A UN purchasing official pleaded not guilty on Thursday to buying two luxury Manhattan apartments at drastically cut prices in return for steering more than $50 million in contracts to Indian firms.
US Magistrate Judge Douglas Eaton in federal district court ordered the UN official, Sanjay Bahel, 55, freed on a $900,000 bond. But he required Bahel to put up the apartments as security along with $75,000 in cash and an Acura sport vehicle.
Bahel had been chief of the UN commodity procurement wing and was suspended without pay by the world body on August 31 while investigations were under way. Also arrested, in Miami, was Indian businessman Nishan Kohli, managing partner of Thunderbird Industries, LLC, and an agent for the Telecommunications Consultants India Ltd, an Indian government enterprise. Kohli also pleaded not guilty and was released on $1 million bail in Miami.

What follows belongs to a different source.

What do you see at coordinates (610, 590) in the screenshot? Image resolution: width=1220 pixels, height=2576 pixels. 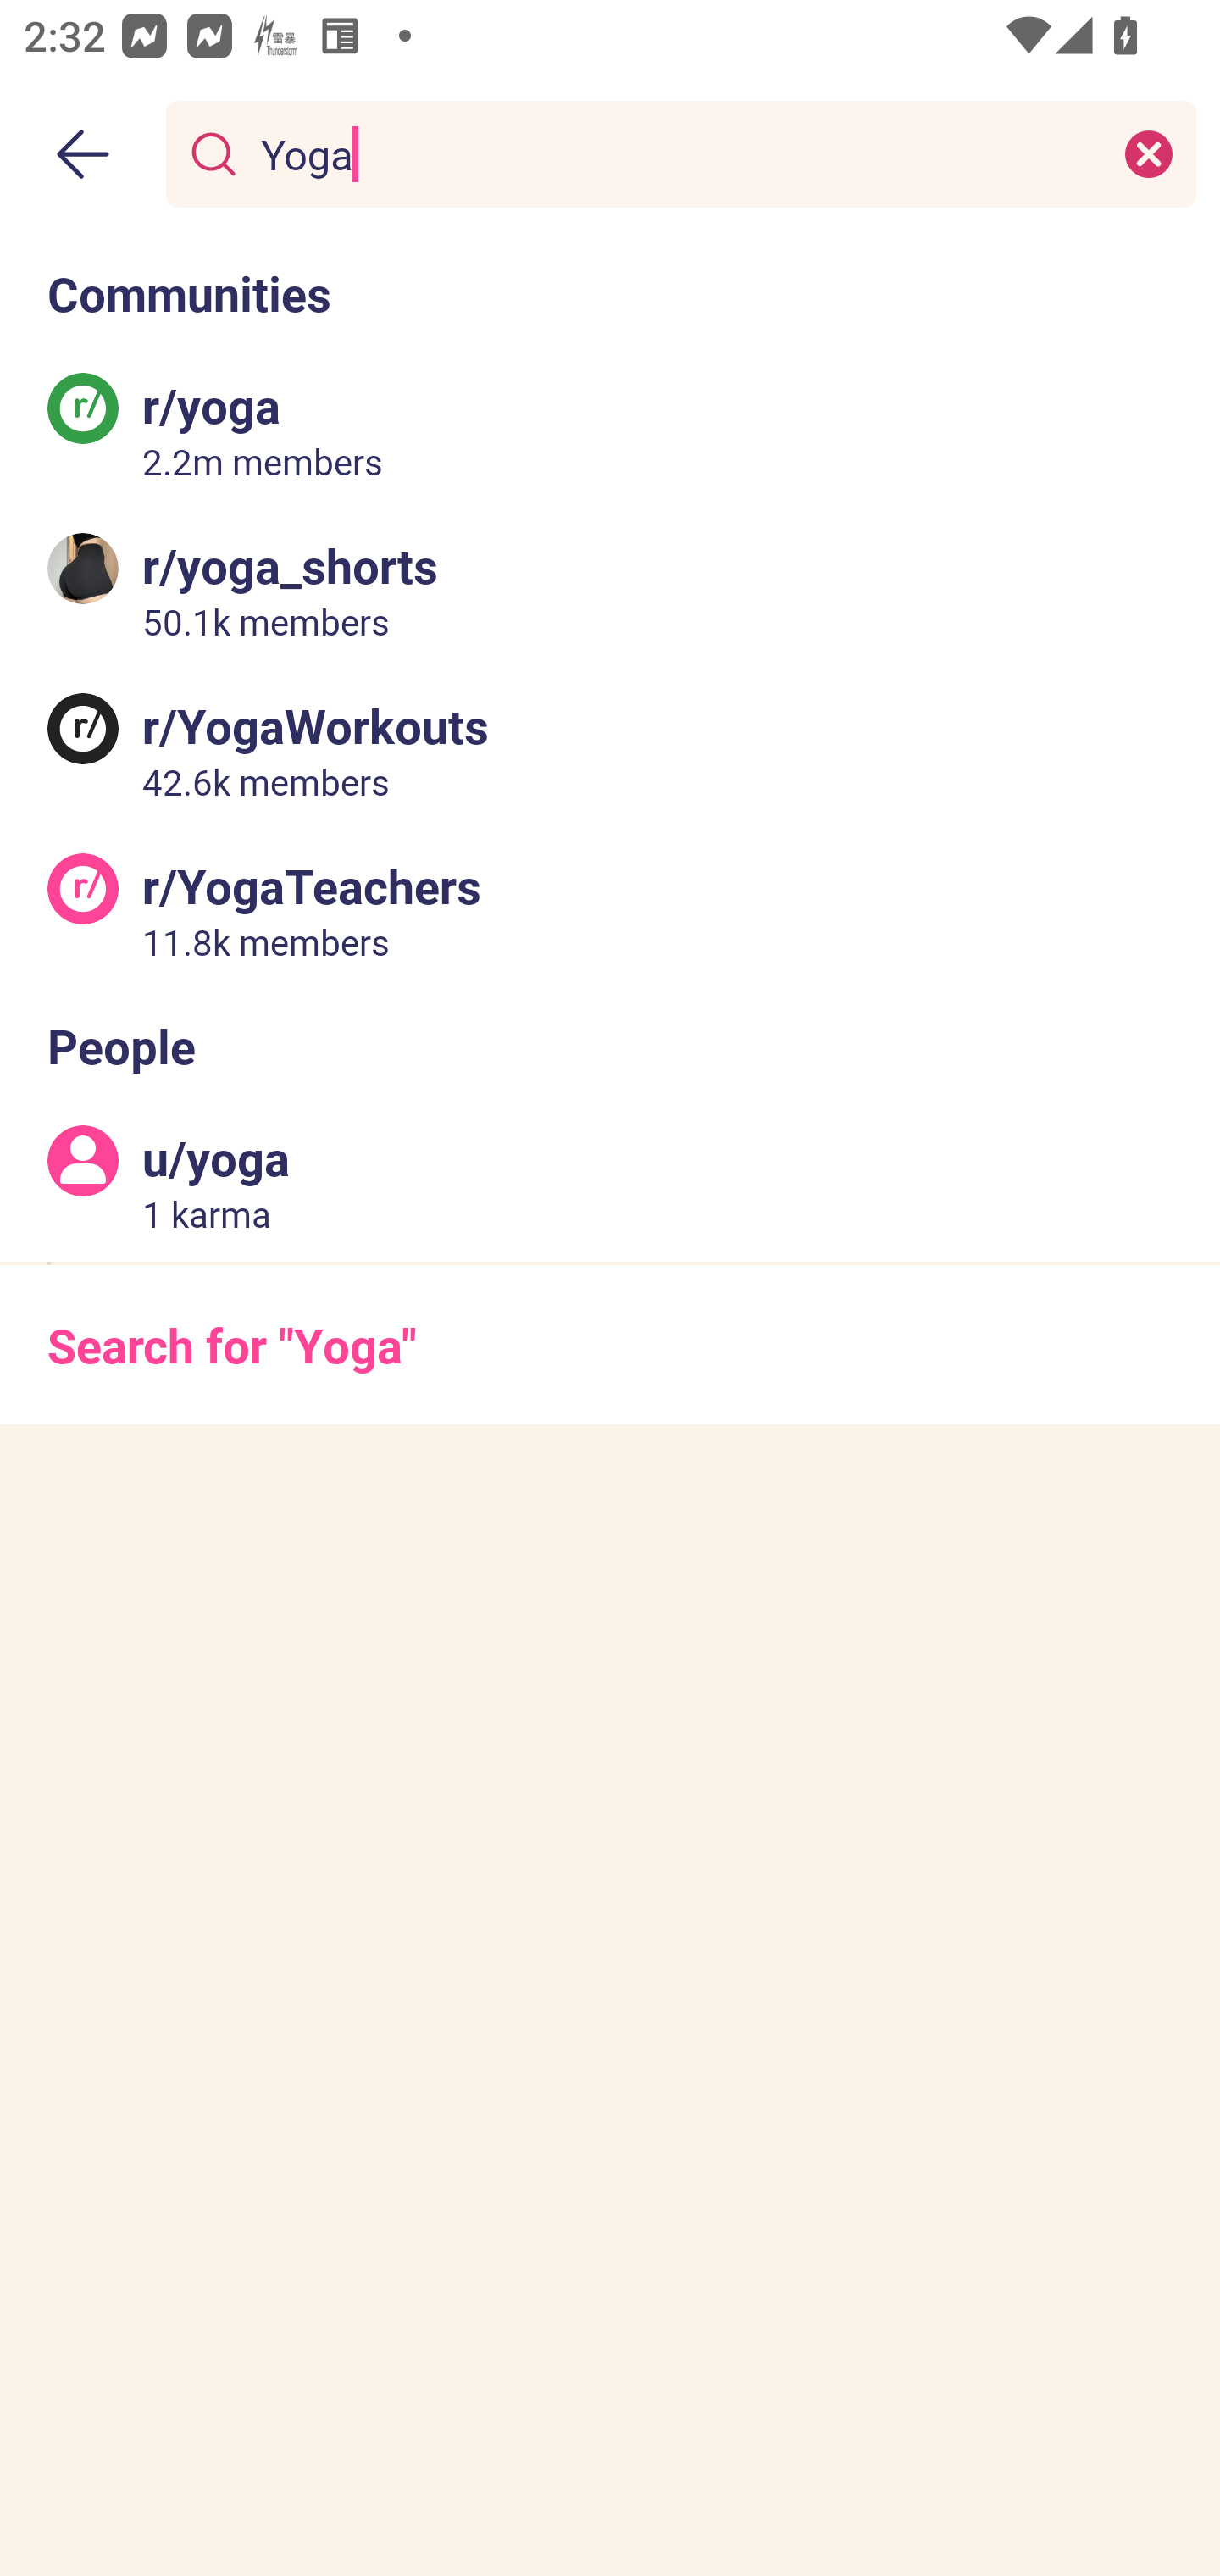 I see `r/yoga_shorts 50.1k members 50.1 thousand members` at bounding box center [610, 590].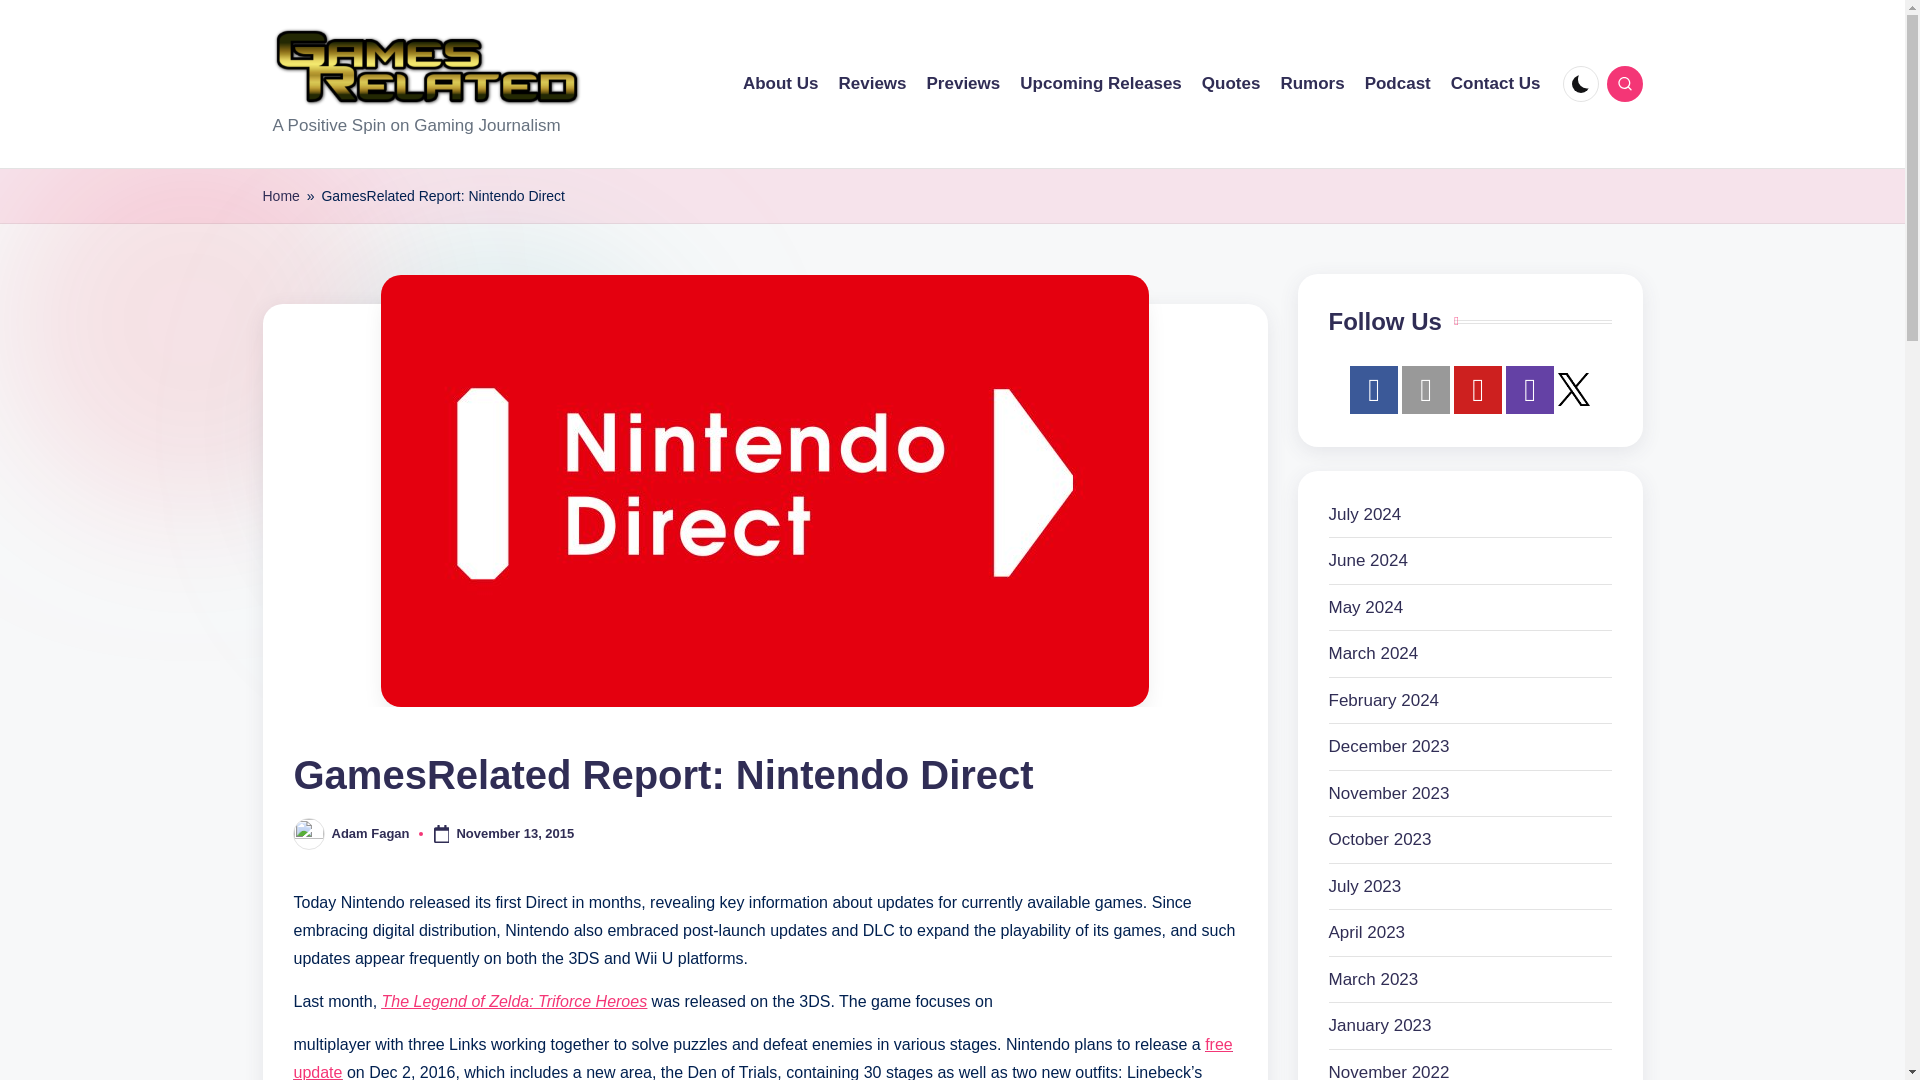  What do you see at coordinates (371, 834) in the screenshot?
I see `Adam Fagan` at bounding box center [371, 834].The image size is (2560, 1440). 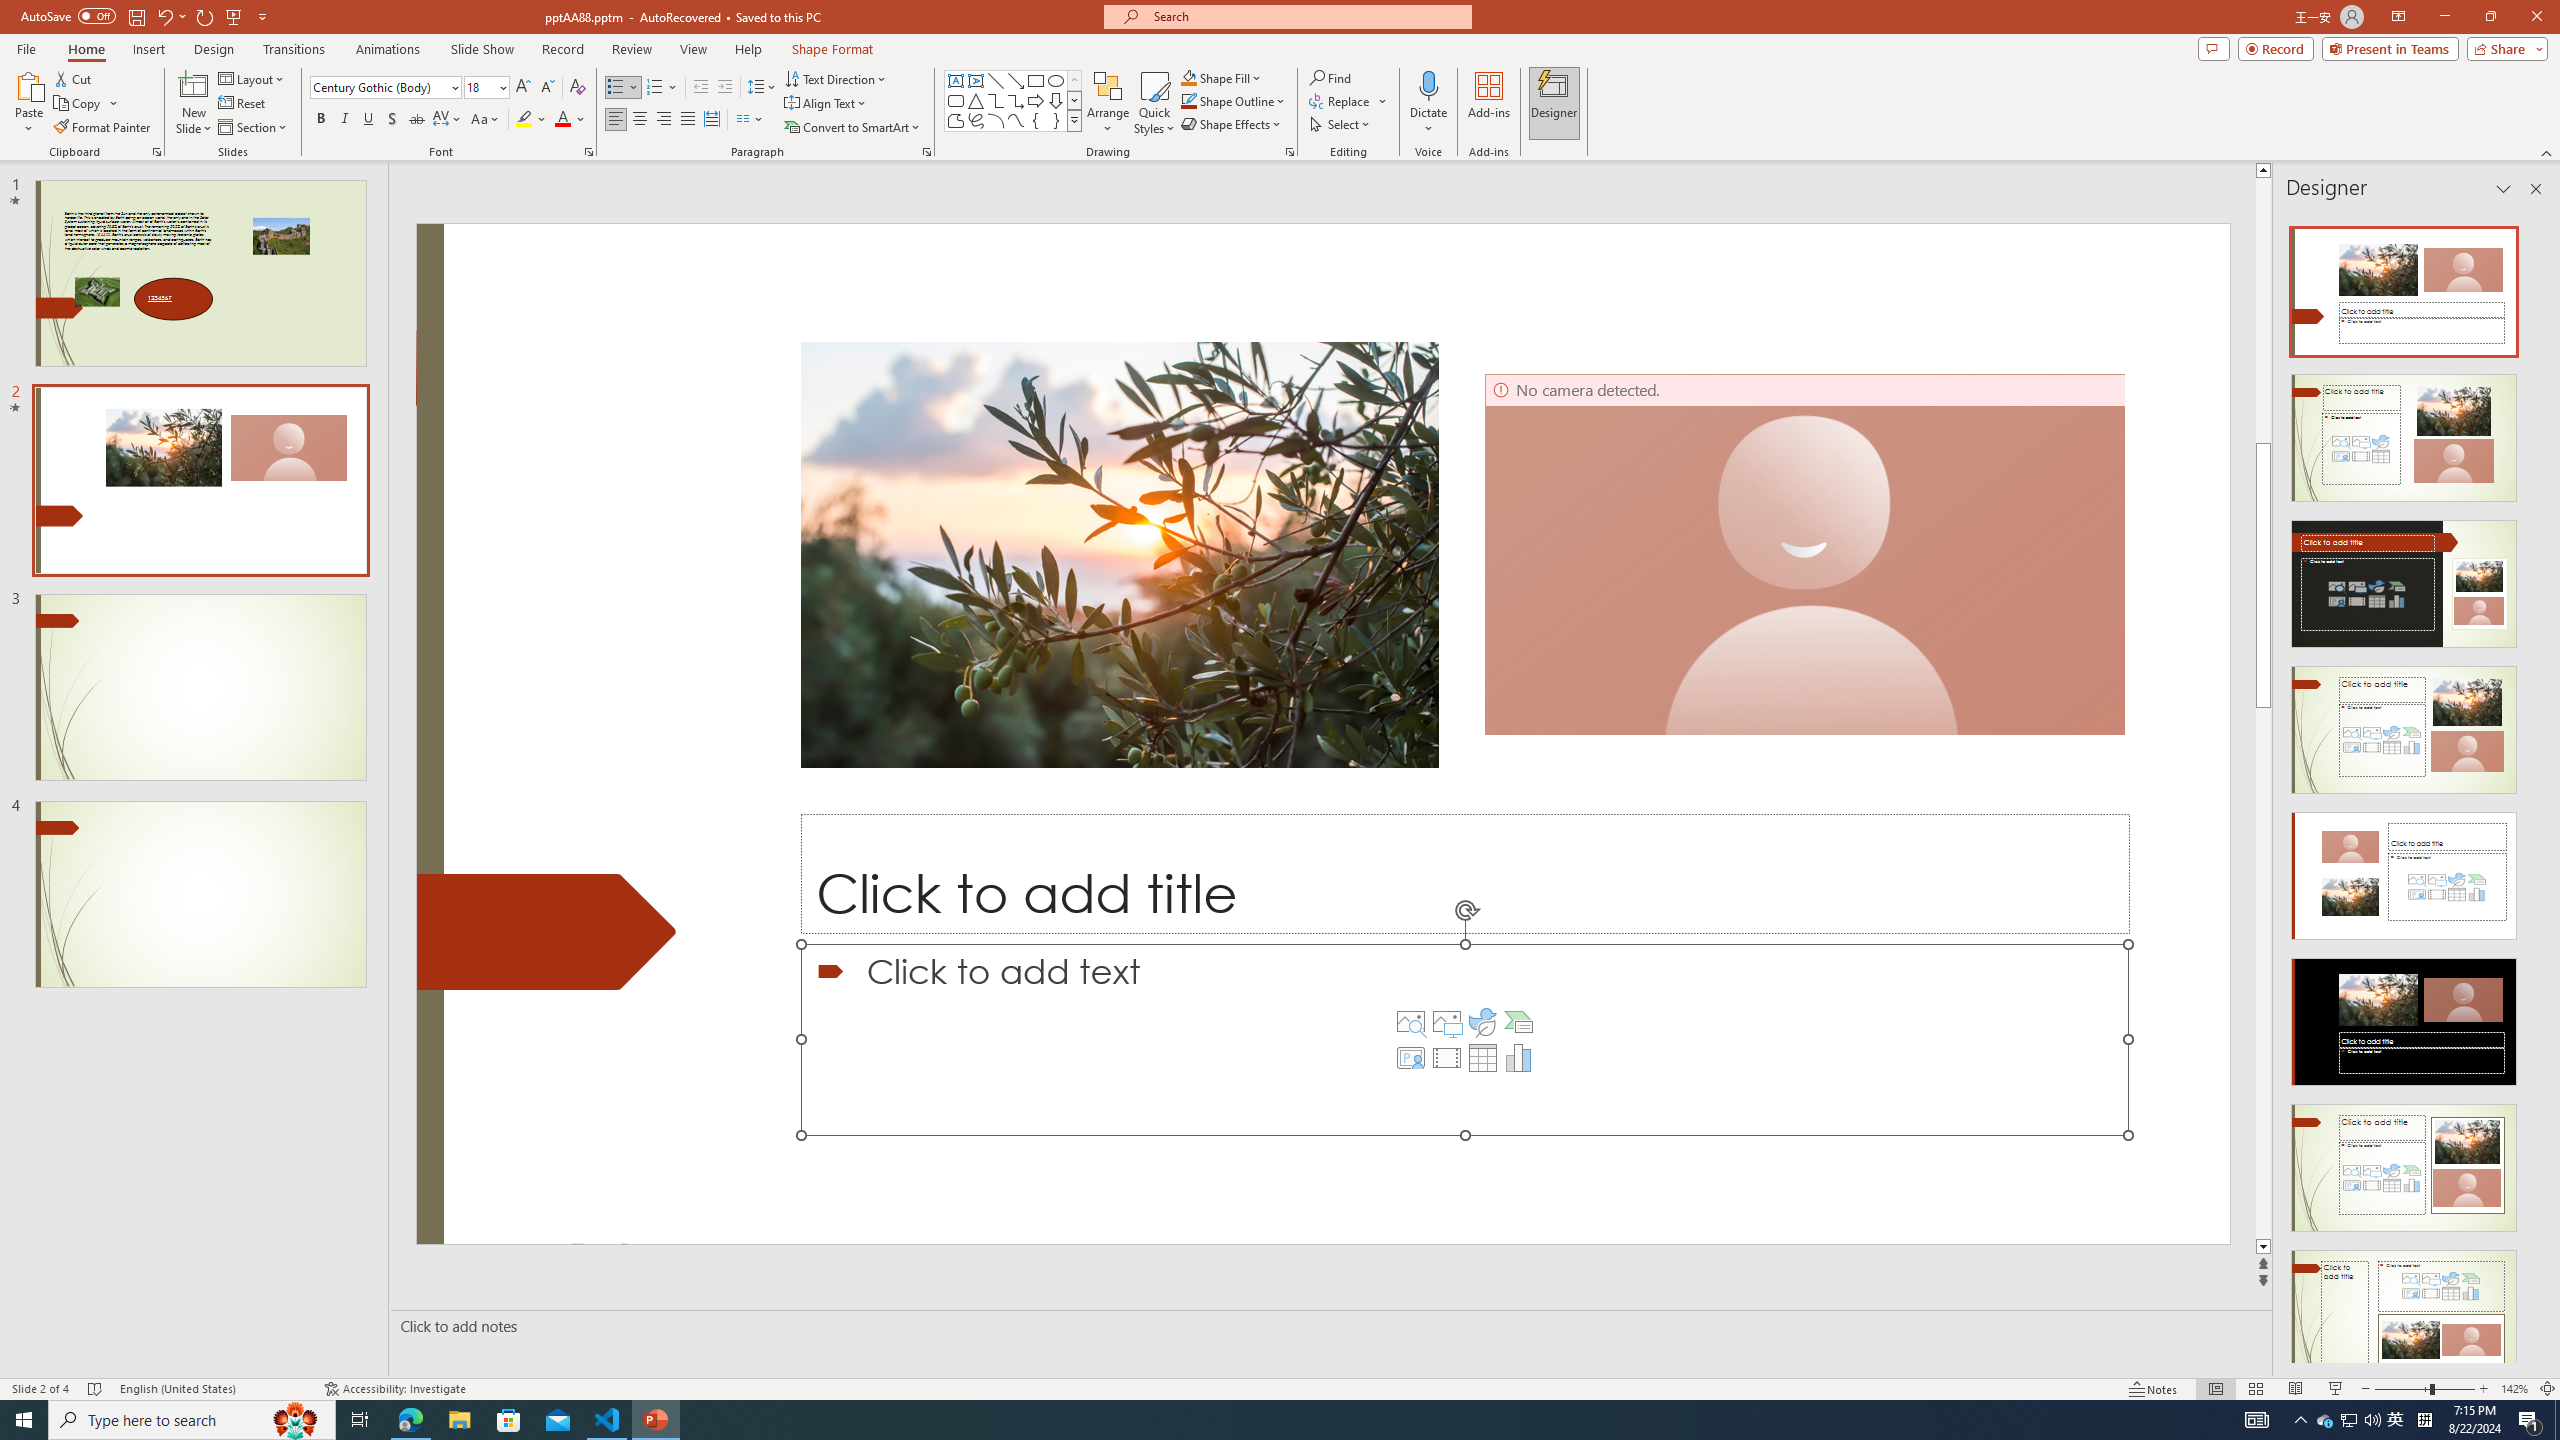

According to federal prosecutor Michael Garcia, who charged both men with bribery, Bahel in 2000 or earlier granted "exceptional access" to Kohli, with information on bidding. On occasion, Bahel "even cancelled bids by competing companies and rebid contracts" to give Kohli's business interests a competitive advantage, Garcia said.
Consequently, Kohli secured a number of contracts for TCIL, including radio communications and computer equipment as well as information technology.
In return, the indictment charged, Kohli purchased the two condominium units at the Dag Hammarskjold Towers for $1.24 million in 2003 and provided them to Bahel and his family for two years at greatly reduced rent or no rent at all. In 2005, Kohli sold the units to Bahel for less than $1.2 million, $700,000 below market value, drawing a protest from the building's condominium board, the indictment alleges. Both men face up to 10 years in prison if convicted.
Bahel's lawyer, Raymond Levites, argued for $500,000 bail and said that his client had complied with a request by UN investigators to cut his trip to India short to return to the United States for more questioning. Bahel was taken into custody on Wednesday on his way to pick up his son from John F. Kennedy International Airport, only because authorities "thought he was going to leave the country," Levites said.
"If he didn't want to face the charges he wouldn't have come back," Levites said.
The United Nations said in a statement on Wednesday that Secretary-General Kofi Annan had received a request from prosecutors in the US Attorney's Office for the Southern District of New York to waive Bahel's immunity and did so.
Bahel, formerly of the Indian government's military auditing service, first came under scrutiny in September 2004 when a UN internal audit investigated contracts he handled. But no action was taken until earlier this year.